Exercise objective:
Beneath this instruction is a block of data; output from it exactly the lines that run from the one containing "Task: Open the info circle icon" through the one containing "You are a computer-use agent. The height", inclusive.

════════════════════

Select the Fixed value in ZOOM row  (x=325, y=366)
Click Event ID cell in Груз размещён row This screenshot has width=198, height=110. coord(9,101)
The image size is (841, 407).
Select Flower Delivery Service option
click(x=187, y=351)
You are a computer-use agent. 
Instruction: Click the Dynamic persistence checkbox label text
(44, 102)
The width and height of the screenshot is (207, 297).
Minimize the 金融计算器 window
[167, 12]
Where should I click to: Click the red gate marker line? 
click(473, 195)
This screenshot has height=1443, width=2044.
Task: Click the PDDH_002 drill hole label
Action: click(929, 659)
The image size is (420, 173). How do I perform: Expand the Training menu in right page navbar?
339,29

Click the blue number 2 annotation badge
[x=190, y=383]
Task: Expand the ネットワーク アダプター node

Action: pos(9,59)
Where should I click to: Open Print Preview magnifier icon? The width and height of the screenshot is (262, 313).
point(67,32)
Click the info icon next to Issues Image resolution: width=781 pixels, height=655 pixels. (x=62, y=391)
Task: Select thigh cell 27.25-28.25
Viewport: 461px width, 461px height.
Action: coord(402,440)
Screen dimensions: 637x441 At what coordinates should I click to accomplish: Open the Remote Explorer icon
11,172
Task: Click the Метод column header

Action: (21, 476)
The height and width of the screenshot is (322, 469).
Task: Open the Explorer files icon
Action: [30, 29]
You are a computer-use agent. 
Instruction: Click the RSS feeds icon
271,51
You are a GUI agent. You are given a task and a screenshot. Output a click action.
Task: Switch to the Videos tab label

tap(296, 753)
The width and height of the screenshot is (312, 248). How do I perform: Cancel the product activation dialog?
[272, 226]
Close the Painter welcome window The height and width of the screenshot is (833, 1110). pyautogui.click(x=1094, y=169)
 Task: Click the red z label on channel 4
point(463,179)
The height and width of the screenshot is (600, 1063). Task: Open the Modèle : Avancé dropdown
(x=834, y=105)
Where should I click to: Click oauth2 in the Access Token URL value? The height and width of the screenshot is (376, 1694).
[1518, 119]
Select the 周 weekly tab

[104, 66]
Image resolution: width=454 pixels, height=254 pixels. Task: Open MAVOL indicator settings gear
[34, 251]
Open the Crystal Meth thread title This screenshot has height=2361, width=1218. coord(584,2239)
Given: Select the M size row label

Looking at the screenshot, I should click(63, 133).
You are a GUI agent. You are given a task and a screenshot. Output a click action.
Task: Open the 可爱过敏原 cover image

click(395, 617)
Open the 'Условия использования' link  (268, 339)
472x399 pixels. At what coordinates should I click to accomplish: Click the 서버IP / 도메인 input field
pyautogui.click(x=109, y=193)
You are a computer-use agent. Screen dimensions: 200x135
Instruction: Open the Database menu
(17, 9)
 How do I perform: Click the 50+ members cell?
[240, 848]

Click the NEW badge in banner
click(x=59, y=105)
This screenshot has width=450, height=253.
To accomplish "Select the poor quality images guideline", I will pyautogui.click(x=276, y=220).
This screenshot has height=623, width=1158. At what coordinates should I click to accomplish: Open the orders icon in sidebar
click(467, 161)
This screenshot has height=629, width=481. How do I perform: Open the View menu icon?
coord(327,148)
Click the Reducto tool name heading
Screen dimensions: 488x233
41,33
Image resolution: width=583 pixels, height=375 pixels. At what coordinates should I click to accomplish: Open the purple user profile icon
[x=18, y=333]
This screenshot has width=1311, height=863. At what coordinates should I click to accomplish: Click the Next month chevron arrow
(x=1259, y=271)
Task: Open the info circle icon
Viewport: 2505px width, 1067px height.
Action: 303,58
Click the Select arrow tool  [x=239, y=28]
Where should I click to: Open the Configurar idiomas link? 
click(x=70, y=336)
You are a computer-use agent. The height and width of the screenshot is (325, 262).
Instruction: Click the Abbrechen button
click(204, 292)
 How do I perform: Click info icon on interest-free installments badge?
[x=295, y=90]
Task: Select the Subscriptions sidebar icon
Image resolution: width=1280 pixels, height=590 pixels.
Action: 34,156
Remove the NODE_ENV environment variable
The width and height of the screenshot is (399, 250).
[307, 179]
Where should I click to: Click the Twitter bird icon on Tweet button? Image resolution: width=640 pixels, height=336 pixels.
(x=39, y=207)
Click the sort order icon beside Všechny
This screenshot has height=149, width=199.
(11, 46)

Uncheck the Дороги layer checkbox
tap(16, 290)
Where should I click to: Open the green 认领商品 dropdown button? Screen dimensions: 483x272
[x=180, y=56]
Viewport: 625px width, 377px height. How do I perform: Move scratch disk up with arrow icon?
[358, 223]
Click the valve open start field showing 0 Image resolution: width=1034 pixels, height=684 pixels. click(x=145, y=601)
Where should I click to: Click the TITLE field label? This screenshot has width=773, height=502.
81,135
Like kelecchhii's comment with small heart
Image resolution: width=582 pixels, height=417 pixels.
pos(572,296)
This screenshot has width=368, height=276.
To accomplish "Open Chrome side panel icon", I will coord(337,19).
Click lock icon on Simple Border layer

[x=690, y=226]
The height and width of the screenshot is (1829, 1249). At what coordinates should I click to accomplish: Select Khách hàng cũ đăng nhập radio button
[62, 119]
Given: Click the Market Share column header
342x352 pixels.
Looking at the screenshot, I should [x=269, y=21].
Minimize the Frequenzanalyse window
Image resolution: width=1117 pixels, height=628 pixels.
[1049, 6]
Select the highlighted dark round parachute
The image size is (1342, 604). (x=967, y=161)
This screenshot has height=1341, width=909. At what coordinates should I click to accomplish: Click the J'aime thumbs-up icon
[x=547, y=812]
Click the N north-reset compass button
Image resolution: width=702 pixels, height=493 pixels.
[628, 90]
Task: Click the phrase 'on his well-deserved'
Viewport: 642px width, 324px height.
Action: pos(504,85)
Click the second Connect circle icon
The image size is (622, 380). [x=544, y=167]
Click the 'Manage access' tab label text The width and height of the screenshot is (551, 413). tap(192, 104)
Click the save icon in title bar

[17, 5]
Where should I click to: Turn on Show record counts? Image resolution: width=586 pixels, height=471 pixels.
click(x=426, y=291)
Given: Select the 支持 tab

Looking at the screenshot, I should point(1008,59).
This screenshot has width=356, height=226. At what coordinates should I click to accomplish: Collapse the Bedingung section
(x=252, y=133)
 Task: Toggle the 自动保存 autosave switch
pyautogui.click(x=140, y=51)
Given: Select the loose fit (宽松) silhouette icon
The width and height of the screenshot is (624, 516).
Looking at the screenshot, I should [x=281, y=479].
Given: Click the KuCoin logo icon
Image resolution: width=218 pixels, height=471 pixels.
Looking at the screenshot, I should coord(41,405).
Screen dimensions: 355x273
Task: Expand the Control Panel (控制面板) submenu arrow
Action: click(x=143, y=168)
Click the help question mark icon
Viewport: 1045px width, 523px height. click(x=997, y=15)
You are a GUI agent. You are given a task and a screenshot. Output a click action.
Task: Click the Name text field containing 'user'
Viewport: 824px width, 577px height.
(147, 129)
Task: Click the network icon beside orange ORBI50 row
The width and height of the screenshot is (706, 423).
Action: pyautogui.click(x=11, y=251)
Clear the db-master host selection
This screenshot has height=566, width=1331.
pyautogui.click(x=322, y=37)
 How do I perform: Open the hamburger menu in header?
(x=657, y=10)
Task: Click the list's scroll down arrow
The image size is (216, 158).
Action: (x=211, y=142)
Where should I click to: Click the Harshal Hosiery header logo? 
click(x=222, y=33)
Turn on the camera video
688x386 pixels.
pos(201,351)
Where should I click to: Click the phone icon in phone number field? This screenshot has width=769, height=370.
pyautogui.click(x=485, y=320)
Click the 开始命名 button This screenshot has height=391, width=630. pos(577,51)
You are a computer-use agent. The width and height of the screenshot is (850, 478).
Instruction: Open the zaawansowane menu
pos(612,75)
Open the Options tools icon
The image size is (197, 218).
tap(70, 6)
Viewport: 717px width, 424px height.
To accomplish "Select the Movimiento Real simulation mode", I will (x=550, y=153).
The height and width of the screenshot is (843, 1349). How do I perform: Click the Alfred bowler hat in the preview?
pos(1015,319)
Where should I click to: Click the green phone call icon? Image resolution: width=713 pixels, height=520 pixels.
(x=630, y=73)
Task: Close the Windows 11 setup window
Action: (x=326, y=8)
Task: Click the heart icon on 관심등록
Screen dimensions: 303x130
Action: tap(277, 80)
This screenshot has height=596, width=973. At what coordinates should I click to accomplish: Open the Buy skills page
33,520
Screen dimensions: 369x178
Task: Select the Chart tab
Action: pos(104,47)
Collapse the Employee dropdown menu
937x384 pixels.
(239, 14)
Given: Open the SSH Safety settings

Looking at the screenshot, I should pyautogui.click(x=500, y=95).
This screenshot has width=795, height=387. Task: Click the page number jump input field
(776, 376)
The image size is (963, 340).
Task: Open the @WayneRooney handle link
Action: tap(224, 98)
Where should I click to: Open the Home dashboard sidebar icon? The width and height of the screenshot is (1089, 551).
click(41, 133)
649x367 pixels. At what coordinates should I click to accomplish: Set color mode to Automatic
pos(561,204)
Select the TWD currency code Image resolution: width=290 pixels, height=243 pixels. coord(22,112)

════════════════════

The answer:
Task: Open the info circle icon
Viewport: 2505px width, 1067px height.
Action: 303,58
Click the Select arrow tool  [x=239, y=28]
Where should I click to: Open the Configurar idiomas link? 
click(x=70, y=336)
You are a computer-use agent. The height and width of the screenshot is (325, 262).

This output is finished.